Problem to work on:
Pick out each line in the material below that contains the word "width", and copy those lines.

--- Begin Record excerpts ---

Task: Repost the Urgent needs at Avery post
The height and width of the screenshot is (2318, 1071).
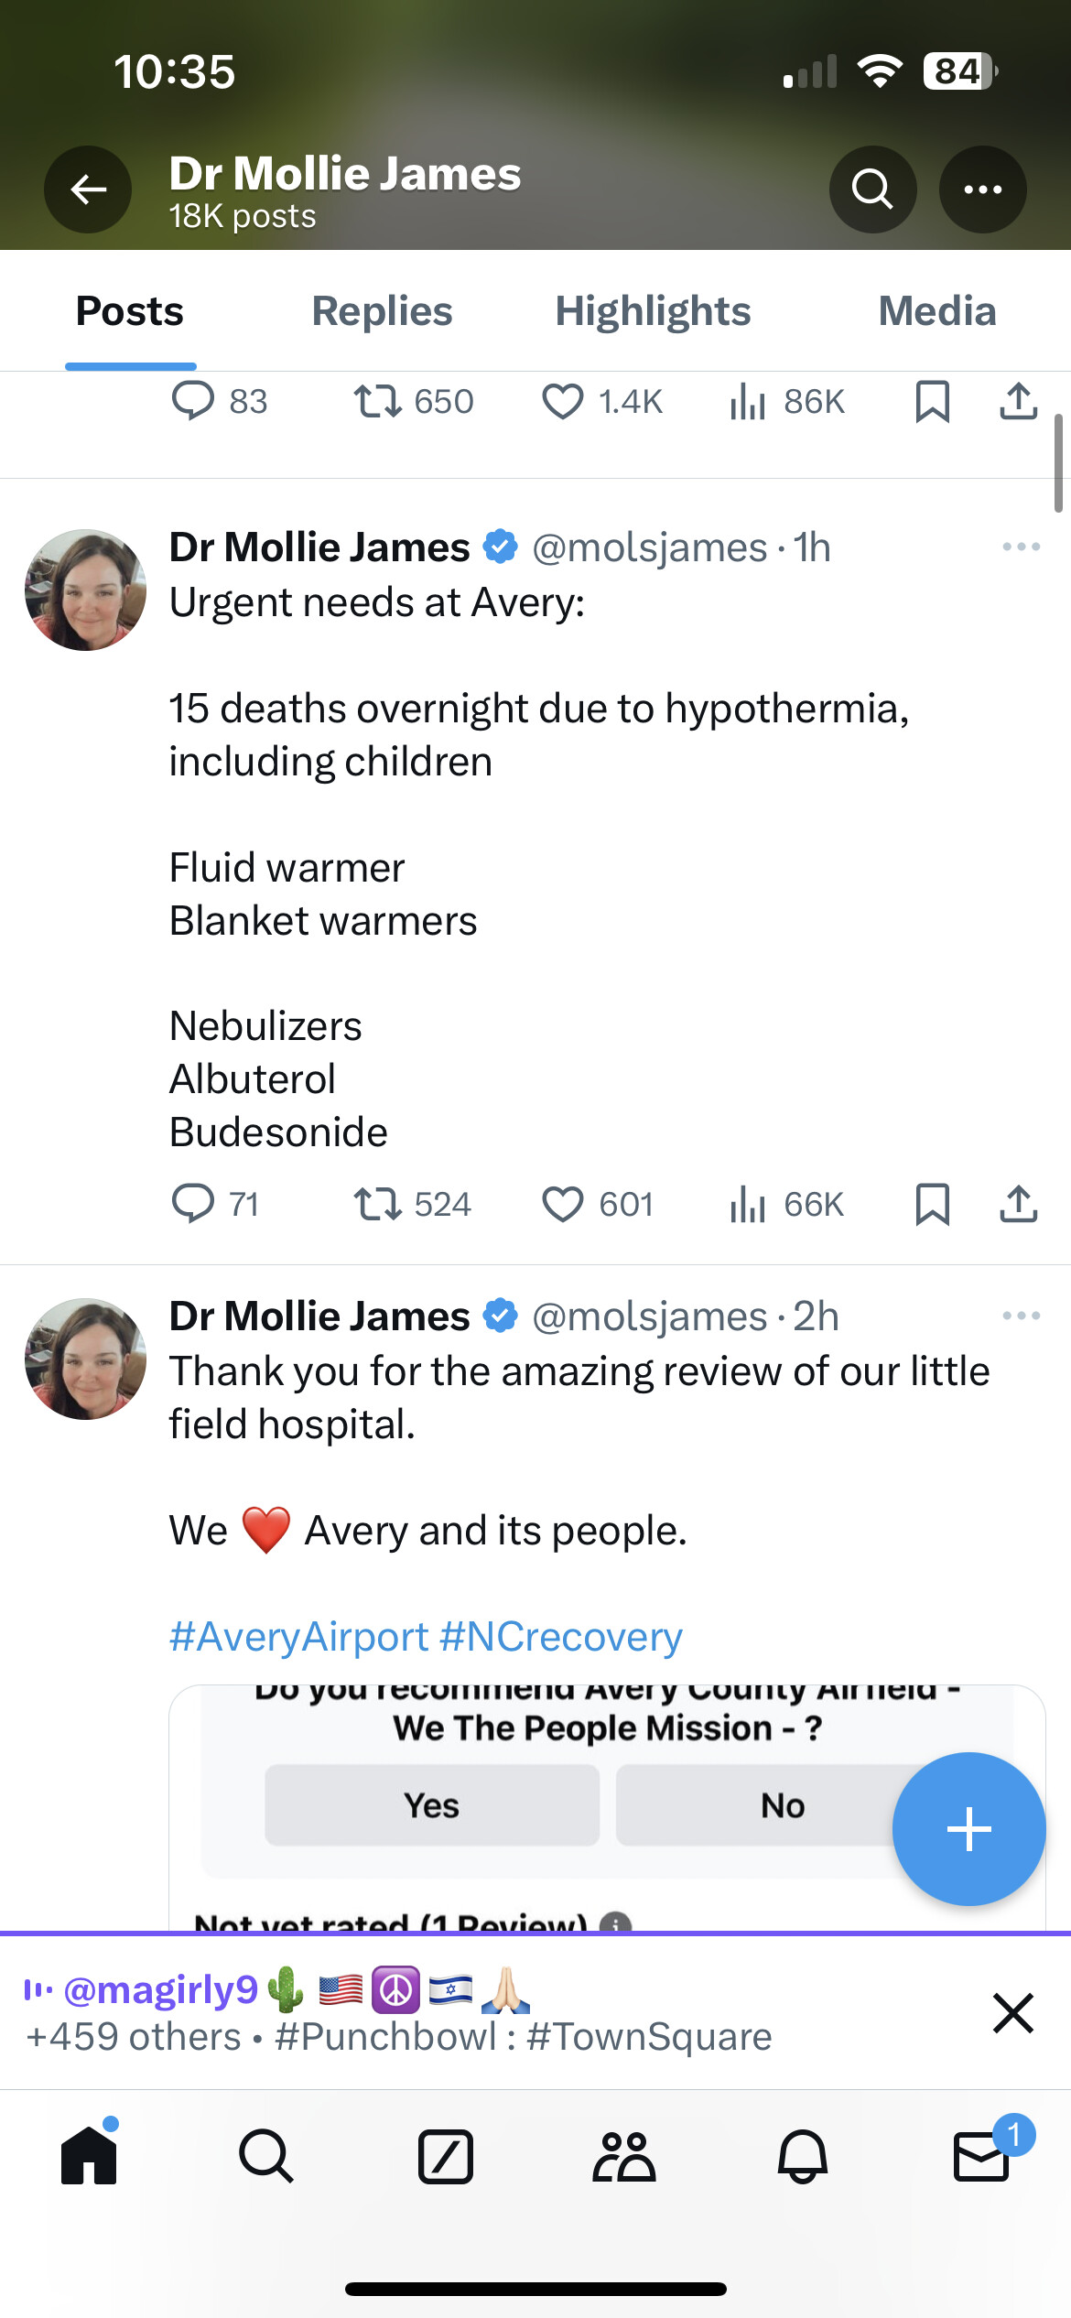Action: pyautogui.click(x=378, y=1204)
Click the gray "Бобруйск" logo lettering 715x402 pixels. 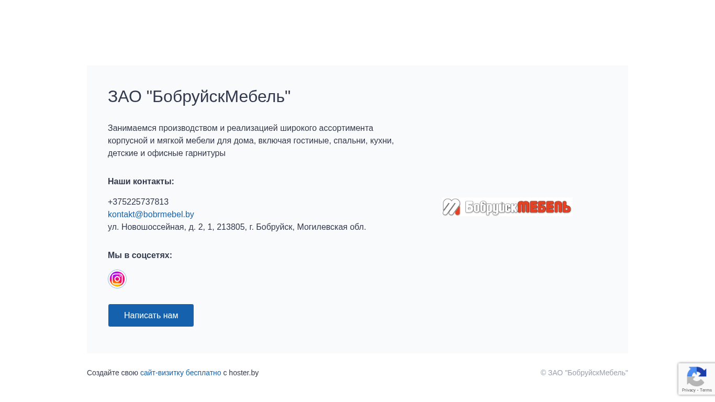click(490, 208)
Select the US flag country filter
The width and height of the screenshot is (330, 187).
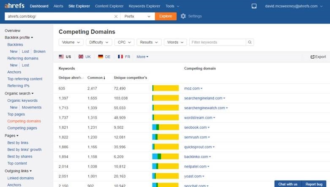tap(65, 57)
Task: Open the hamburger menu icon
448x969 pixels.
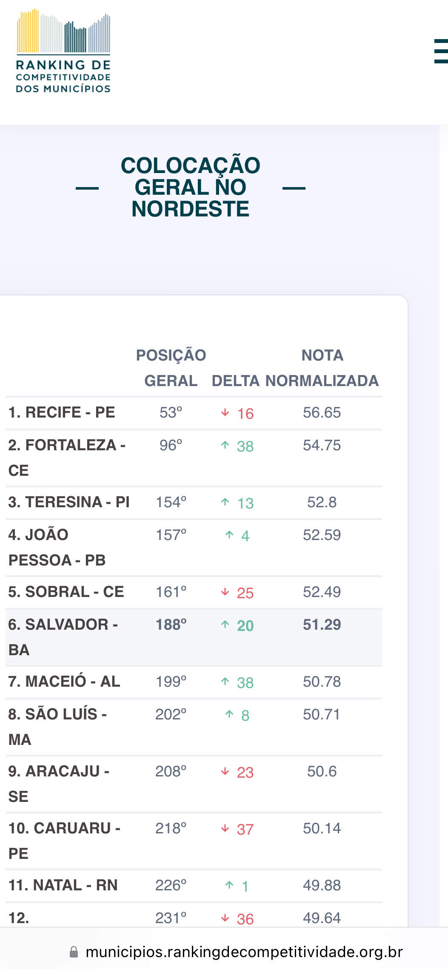Action: click(x=441, y=51)
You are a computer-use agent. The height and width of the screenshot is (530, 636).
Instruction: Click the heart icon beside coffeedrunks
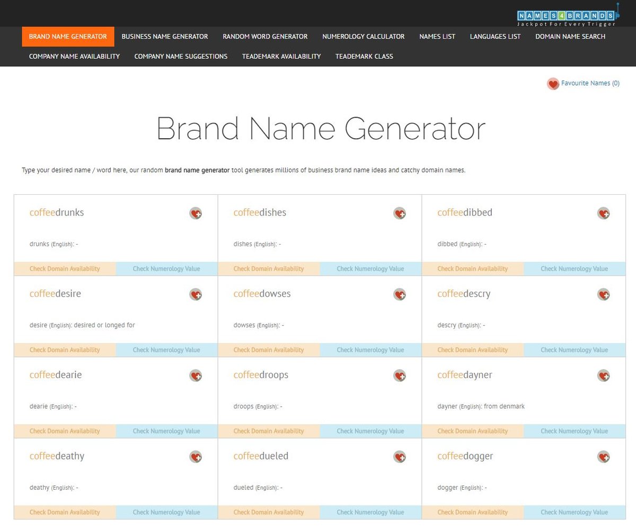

--- End Record excerpts ---

Correct result:
The height and width of the screenshot is (2318, 1071).
The width and height of the screenshot is (330, 187).
You are a computer-use agent. The height and width of the screenshot is (530, 636).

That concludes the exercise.